**What is being asked:** With the records below as input, work out how many lines include the word "editor". Give only the number.

[Stored records]
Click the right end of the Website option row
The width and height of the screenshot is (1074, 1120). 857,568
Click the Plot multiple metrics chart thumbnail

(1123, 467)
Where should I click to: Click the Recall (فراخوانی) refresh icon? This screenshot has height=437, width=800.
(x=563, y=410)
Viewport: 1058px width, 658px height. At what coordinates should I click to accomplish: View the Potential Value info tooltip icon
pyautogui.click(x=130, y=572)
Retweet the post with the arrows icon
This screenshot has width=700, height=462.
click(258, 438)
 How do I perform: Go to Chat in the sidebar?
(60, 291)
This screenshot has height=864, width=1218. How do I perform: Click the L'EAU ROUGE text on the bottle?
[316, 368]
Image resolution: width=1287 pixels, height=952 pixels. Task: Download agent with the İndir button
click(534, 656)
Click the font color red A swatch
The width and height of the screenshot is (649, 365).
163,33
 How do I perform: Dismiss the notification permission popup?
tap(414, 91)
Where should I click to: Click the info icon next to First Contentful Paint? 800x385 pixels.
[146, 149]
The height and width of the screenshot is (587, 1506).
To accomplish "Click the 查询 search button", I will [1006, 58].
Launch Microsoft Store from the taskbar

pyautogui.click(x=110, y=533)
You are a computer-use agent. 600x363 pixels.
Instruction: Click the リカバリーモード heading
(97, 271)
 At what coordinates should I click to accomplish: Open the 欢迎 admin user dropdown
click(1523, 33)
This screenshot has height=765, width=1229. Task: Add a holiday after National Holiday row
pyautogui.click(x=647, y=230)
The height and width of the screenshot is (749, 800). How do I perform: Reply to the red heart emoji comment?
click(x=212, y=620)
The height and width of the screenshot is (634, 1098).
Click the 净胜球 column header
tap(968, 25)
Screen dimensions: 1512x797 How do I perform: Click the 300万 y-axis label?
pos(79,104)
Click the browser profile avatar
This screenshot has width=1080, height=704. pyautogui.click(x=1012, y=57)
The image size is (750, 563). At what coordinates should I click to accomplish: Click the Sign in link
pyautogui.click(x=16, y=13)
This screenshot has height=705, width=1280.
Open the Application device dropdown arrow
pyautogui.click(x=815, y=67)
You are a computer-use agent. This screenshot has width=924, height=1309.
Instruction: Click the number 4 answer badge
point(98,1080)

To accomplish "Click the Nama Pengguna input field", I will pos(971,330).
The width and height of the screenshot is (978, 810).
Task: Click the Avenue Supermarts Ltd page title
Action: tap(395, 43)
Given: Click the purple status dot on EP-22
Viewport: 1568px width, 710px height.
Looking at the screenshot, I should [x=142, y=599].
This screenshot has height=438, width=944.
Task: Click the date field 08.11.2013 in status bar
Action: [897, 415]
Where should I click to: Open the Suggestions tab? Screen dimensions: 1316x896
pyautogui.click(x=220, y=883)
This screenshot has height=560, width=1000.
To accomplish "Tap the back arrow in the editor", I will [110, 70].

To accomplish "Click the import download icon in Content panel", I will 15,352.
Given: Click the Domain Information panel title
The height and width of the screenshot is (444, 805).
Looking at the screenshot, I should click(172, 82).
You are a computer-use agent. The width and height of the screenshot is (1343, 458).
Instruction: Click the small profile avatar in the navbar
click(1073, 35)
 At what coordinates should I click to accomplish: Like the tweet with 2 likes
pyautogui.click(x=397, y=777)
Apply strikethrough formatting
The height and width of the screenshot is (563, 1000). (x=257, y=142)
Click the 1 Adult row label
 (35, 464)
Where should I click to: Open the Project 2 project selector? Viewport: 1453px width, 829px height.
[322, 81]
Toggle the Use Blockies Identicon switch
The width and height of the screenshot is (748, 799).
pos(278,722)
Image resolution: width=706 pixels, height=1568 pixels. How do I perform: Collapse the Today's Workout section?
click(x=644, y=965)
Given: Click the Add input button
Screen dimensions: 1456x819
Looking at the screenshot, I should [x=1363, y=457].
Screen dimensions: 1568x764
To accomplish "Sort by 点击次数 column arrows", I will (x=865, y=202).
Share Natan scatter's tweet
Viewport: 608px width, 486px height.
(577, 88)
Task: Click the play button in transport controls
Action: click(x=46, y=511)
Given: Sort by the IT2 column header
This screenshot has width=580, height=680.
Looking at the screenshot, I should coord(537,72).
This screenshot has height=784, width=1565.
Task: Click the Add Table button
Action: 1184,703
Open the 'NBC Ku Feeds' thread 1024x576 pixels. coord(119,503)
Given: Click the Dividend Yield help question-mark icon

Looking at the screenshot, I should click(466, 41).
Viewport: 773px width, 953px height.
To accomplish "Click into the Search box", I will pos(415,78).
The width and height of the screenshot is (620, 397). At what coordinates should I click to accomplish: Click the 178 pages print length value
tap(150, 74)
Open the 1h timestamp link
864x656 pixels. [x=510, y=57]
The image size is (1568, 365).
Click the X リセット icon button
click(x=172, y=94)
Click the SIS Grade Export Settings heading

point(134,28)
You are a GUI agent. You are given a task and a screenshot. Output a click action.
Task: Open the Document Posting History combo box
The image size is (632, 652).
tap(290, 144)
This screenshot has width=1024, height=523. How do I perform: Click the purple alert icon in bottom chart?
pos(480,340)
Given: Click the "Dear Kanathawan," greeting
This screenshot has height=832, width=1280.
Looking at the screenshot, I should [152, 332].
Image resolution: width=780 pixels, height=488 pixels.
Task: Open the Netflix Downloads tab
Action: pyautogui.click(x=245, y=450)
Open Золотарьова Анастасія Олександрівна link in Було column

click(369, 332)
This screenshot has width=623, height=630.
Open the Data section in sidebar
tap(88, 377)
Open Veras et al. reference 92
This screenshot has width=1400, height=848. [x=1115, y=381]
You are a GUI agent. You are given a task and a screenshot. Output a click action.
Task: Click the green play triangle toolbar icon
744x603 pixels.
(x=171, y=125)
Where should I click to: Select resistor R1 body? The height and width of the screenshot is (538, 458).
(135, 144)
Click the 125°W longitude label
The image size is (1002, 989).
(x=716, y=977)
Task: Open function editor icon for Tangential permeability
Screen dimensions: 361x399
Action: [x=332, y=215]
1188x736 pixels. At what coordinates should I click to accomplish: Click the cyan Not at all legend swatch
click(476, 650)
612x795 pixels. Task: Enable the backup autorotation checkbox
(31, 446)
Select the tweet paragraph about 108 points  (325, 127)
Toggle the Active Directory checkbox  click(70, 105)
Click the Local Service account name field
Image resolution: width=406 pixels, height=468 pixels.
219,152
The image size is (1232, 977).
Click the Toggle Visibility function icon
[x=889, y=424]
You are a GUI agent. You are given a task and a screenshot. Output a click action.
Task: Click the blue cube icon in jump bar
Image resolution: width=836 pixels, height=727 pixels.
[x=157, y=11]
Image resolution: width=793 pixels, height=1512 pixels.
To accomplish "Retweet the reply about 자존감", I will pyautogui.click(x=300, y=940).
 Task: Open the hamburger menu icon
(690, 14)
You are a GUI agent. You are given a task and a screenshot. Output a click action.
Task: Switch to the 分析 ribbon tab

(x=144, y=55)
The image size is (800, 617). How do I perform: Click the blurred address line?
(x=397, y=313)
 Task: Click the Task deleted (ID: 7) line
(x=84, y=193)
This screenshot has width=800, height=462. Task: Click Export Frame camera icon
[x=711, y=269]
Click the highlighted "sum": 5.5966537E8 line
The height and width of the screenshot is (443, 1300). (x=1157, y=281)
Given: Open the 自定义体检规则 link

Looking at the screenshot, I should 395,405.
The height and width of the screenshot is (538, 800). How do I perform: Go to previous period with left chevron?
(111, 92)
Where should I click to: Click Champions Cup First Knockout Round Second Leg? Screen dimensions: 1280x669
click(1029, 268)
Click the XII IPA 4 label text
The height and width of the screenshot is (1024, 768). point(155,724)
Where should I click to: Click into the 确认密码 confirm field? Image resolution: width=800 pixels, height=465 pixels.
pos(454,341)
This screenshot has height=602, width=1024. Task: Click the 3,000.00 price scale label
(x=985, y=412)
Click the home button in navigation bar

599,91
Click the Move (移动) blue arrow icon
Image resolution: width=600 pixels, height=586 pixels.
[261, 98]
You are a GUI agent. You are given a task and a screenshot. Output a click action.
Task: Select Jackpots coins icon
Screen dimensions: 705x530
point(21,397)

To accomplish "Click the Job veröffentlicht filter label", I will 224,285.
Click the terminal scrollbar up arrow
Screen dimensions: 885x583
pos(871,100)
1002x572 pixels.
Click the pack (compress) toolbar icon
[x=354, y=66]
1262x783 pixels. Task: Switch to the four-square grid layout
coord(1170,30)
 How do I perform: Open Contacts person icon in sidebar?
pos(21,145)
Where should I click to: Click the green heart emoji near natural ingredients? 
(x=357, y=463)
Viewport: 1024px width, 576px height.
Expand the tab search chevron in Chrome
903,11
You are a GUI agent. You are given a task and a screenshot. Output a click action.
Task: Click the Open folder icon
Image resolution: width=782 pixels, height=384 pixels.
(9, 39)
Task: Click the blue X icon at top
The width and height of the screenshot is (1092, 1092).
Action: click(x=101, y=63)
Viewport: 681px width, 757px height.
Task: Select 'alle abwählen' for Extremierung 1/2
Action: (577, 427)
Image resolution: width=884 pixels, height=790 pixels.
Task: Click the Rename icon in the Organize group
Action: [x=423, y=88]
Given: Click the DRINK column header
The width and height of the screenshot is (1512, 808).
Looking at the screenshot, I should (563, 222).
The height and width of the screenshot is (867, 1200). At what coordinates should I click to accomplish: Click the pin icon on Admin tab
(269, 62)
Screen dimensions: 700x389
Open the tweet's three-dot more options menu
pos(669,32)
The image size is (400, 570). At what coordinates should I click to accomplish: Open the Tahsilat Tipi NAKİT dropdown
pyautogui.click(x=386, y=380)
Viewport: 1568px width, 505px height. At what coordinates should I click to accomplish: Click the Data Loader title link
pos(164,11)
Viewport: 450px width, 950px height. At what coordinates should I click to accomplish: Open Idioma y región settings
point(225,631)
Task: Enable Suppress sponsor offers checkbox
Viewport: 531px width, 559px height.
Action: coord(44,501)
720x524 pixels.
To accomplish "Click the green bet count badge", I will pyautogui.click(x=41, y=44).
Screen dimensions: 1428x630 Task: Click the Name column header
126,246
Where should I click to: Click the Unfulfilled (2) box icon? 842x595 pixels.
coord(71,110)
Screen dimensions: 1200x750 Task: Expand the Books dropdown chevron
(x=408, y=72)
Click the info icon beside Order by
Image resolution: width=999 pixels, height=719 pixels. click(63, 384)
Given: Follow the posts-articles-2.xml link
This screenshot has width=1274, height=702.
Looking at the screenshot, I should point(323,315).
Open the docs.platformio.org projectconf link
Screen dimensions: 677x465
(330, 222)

**Task response:** 2